▶ **Jobs**
(a) From the passage about nesting magpies, render this sentence in Spanish: "The good news is that eventually baby magpies learn to fly."
(b) Reproduce the portion of the passage about nesting magpies starting at "I still fail" and ending at "these particular squatters.".

▶ **Excerpted passage**
* Start *

I filled him in on the details and crossed my fingers, hoping he had, in the past year, toiled away in his secret laboratory and invented some kind of magical magpie repellent technique. Maybe just a spray or something.
No such luck. Unless the whole nest can be moved, there’s not much that can be done for me, Sinnott said. Even if he moved the baby a few blocks away, say near the railroad tracks, there might be more, and then the family would be split up, which wouldn’t solve any problems with the angry parents. Then he told me he did have one suggestion, but I had to promise not to laugh.
“Do you have a wide-brimmed hat?” he asked.
Because, you see, his concern is that a rabid disgusting adult magpie with murder in its overprotective heart is going to swoop down and peck me in the eye. And apparently, wearing a wide-brimmed hat will help protect me from this.
“I mean, I’ve had them land on my shoulders and peck at my head,” he said.
I told him I’ve been using an umbrella. He said that should work too.
The good news is that eventually baby magpies learn to fly. The bad news is that it might take a week. And then there might be more. I told him I was going to have to start letting the dog out at some point, but I’d wait until the little bastard could fly well enough to get out of her way.
“Well, I’d hate for your dog to kill a bird,” he said, “but it does happen, so don’t beat yourself up about it if it does.” I didn’t mention that the dog, whose vacation at my brother’s was extended when I found out Mommie Dearest was back, will likely bury herself under the covers in terror after one good drubbing from one of the parents.
I still fail to understand why any magpie would choose to bring young magpies into the world in a yard it knows to contain a large, active dog, but I suppose it helps that these magpies seem to know that we’re completely terrified of them. And as much as I enjoy my backyard, I like my eyes too much to try to cross these particular squatters.
Sinnott thanked me for “having a sense of humor” about the situation, and he did have one request. Apparently there’s a new guy in the department who hasn’t worked with Alaskan magpies before.
“If we don’t have too many moose and bears to deal with today, do you mind if he comes over and lets magpies fly at him?” he asked. “We can at least try to tire them out for you.”
Be my guest, I said. Someone should be able to make lemonade from my magpies.

* End *

▶ **Dataset excerpt**
* Start *

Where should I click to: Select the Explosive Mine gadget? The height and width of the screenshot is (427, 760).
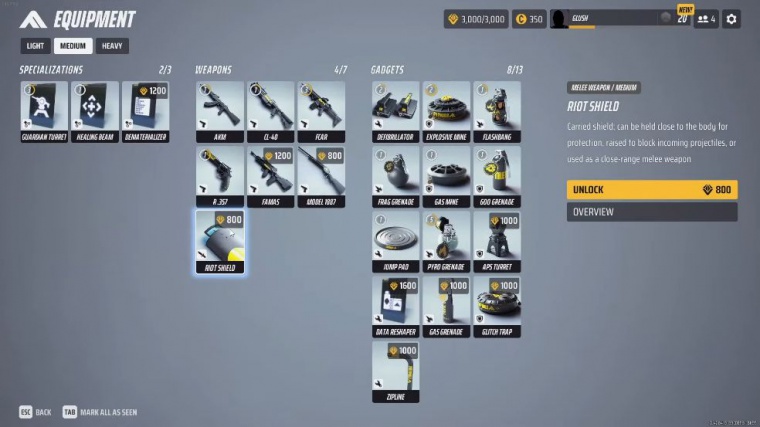point(446,111)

* End *

▶ **Results by task**
(a) La buena noticia es que, con el tiempo, las crías de urraca aprenden a volar.

(b)
I still fail to understand why any magpie would choose to bring young magpies into the world in a yard it knows to contain a large, active dog, but I suppose it helps that these magpies seem to know that we’re completely terrified of them. And as much as I enjoy my backyard, I like my eyes too much to try to cross these particular squatters.